Let’s face the facts: our political leaders, adept as they are in messaging prosperity and patronage, find themselves conflicted in carrying a message of peace, love and harmony while preaching that the other half of the nation are deviant scoundrels who wish to steal our porridge!

It is civil society that must lead this initiative, and it is the private sector that must make the first move! We have played this role before… We are influencers, and We can do it again! We must.

I ask our leaders and influencers here tonight to give this values and attitudes initiative your serious consideration and thoughtful action.

I have another, no less important concern. We have embarked upon a clumsily introduced proposition of consulting our people on the reform of our constitution which appears to my layman’s eye to be focused on the goal of removing an irrelevant archaic holdover of a paper monarch while hiding our true intentions as to the much more substantive issue of a final court of justice and ignoring the even more critical questions of whether our parliamentary processes serve our people or accomplish even average efficiency in the making of our laws.

The truth is that our problems are caused by dysfunctional and inappropriate political systems and processes. Not primarily by aberrant and deviant human actors. Those persons are the symptoms, not the cause. They are acting out against badly designed rules and incentives produced by structures and systems that don’t work for these modern times. For instance, how can a lower house that meets together in full only half a day a week for two-thirds of the year produce laws that really address our needs?

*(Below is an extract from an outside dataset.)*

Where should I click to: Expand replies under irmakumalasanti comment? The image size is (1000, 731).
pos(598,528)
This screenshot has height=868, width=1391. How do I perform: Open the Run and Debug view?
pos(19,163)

The current constitutional reform initiative appears to be majoring in the minors and playing a game of self-deceit while ignoring systemic inefficiencies which frustrate our well-meaning elected representatives and facilitate the tendency to corrupt behaviour among the ill-intentioned and misguided few.

My friends, we know where the roadblocks and impediments are in our current constitution, and we should seize this opportunity as leaders of civil society to influence our political leaders to make our constitution a functional and efficient framework for the development of a modern society that fully serves our people.

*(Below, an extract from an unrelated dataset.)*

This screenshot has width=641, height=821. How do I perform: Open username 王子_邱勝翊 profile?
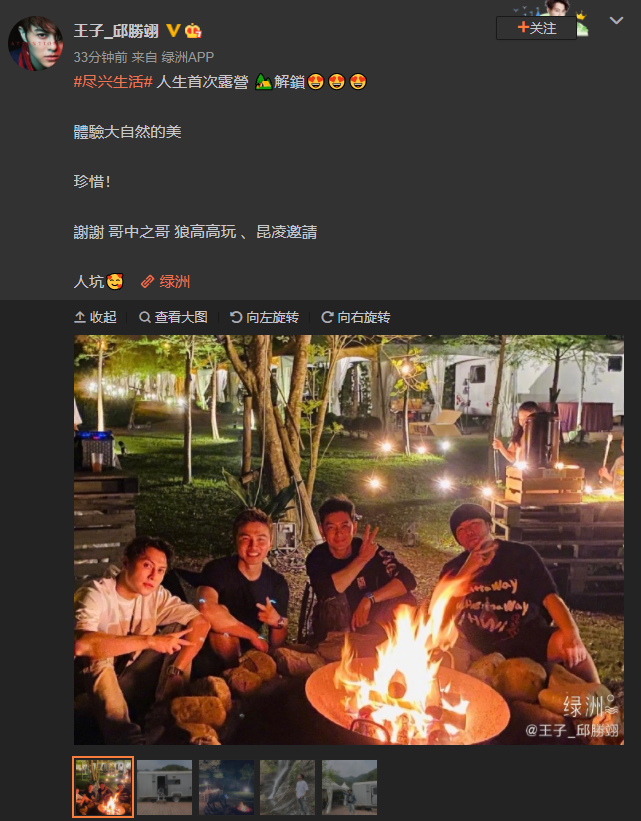point(116,31)
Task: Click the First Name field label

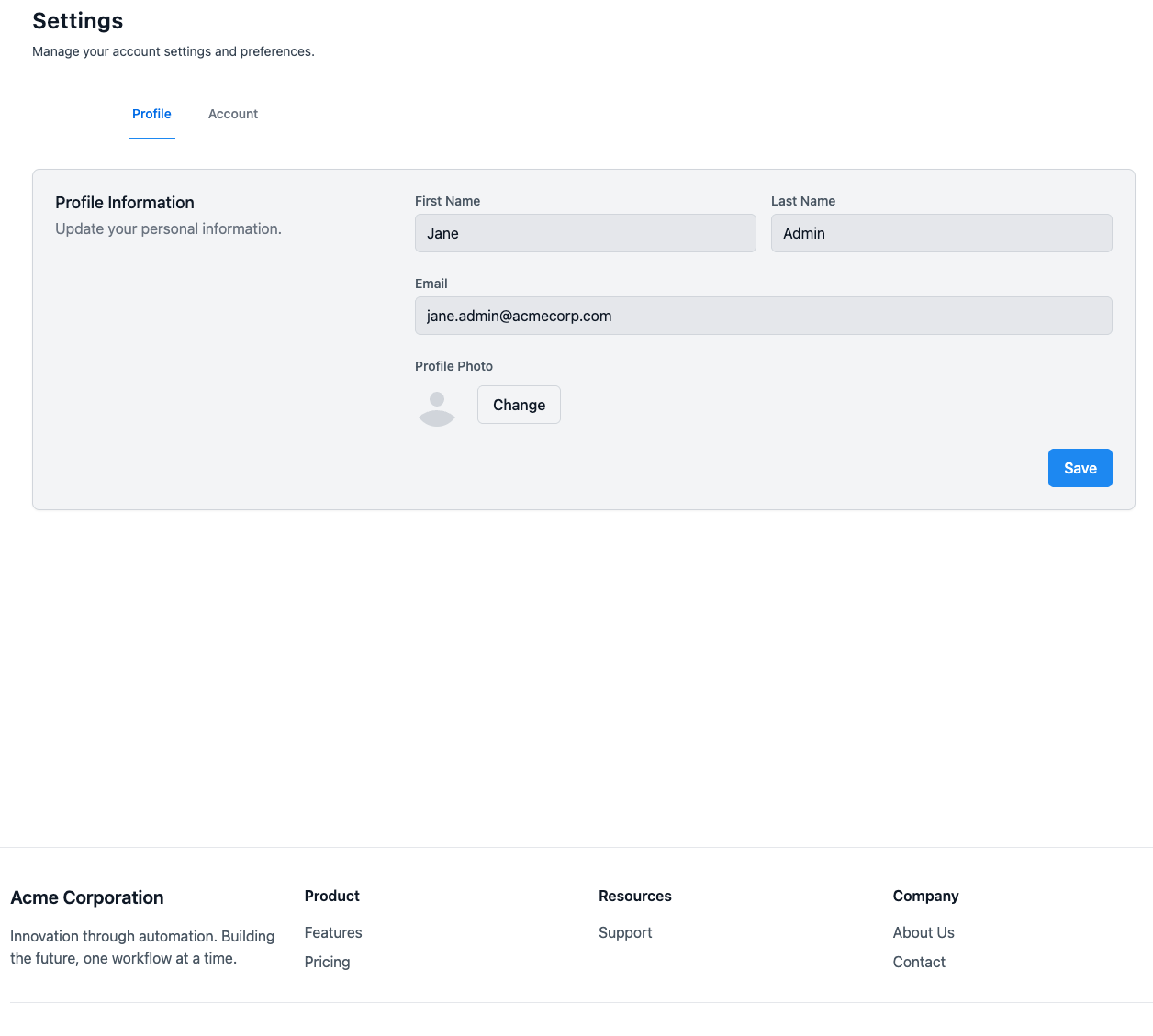Action: pyautogui.click(x=447, y=201)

This is our duty, and it is in our own interest to do it.

When I was thinking of what to say to you tonight, a friend said to me: “If this was your last public speech, what would you want to say to your fellow Jamaicans”?

Well, I have tried to express that message, and I sum it up as follows: it is quite simply up to all of us who want true development to become the driving force for that positive transformation of Jamaica.

It is our mission to work collaboratively to push back the negative forces and promote the values that build and strengthen. The days of taking what we are given and leaving it to others to build in their

own image, a society that does not reflect the tremendous good that is in us, that stifles our true destiny; those days must be left behind us, and we must find true independence in a world that increasingly demands more from us than a government left to its own devices can provide.

We must demand to participate with the state in building a nation that lives and grows with integrity, ethical principles and energetic and constant consideration for the upliftment of all of us, not just fifty per cent on a rotating basis, according to our tribe.

Ladies and gentlemen, again, I express my heartfelt appreciation for your support and presence here tonight. I am deeply honoured and humbled. Thank you.